The Special Adviser on the Prevention of Genocide acts as a catalyst to raise awareness of the causes and dynamics of genocide, to alert relevant actors where there is a risk of genocide, and to advocate and mobilize for appropriate action.
The Special Adviser on the Responsibility to Protect leads the conceptual, political, institutional and operational development of the Responsibility to Protect.
The mandates of the two Special Advisers are distinct but complementary. The efforts of their Office include alerting relevant actors to the risk of genocide, war crimes, ethnic cleansing and crimes against humanity, enhancing the capacity of the United Nations to prevent these crimes, including their incitement, and working with Member States, regional and sub-regional arrangements, and civil society to develop more effective means of response when they do occur.
In 2004, following the genocidal violence in Rwanda and the Balkans, United Nations Secretary-General Kofi Annan appointed Juan Méndez as Special Adviser to fill critical gaps in the international system that allowed those tragedies to go unchecked. In 2007, Secretary-General Ban Ki-moon appointed Francis M. Deng on a full-time basis at the level of Under-Secretary-General. He also appointed Edward Luck as the Special Adviser who focuses on the responsibility to protect, on a part-time basis at the level of Assistant Secretary-General. Both Special Advisers Francis Deng and Edward Luck ended their assignments with the Office in July 2012. On 17 July 2012, Secretary-General Ban Ki-moon appointed Adama Dieng of Senegal as his Special Adviser on the Prevention of Genocide.
In a 2004 letter (S/2004/567) to the President of the Security Council, the Secretary-General listed the Special Adviser on the Prevention of Genocide’s responsibilities as follows:
- Collecting existing information, in particular from within the United Nations system, on massive and serious violations of human rights and international humanitarian law of ethnic and racial origin that, if not prevented or halted, might lead to genocide;
- Acting as a mechanism of early warning to the Secretary-General, and through him to the Security Council, by bringing to their attention situations that could potentially result in genocide;
- Making recommendations to the Security Council, through the Secretary-General, on actions to prevent or halt genocide; and
- Liaising with the United Nations system on activities for the prevention of genocide and work to enhance the United Nations’ capacity to analyze and manage information regarding genocide or related crimes.
Responsibility to Protect
At the 2005 World Summit, Heads of State and Government unanimously affirmed that “each individual State has the responsibility to protect its populations from genocide, war crimes, ethnic cleansing and crimes against humanity.” They agreed that, when appropriate, the international community should assist States in exercising that responsibility by building their protection capacities before crises and conflicts break out. However, when a state is “manifestly failing” to protect its population from the four specified crimes, the Heads of State and Government confirmed that the international community was prepared to take collective action, through the Security Council and in accordance with the Charter of the United Nations.
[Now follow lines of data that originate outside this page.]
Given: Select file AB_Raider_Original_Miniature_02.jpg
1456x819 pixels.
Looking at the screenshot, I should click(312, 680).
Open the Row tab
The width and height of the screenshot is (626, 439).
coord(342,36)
In his 2007 letter (S/2007/721) to the President of the Security Council, the Secretary-General recognizes the link between large scale atrocities and threats to peace and security. In this letter and in the Secretary-General’s 2010 report (A/64/864) entitled “Early warning, assessment and the responsibility to protect”, the Special Adviser on the Responsibility to Protect is charged with the development and refinement of the Responsibility to Protect concept and with continuing a political dialogue with Member States and other stakeholders on further steps toward implementation.
For reasons of efficiency, the Special Adviser on the Responsibility to Protect is also charged with working with the Special Adviser on the Prevention of Genocide to operationalize their complementary mandates within and outside of the United Nations System to have a greater impact.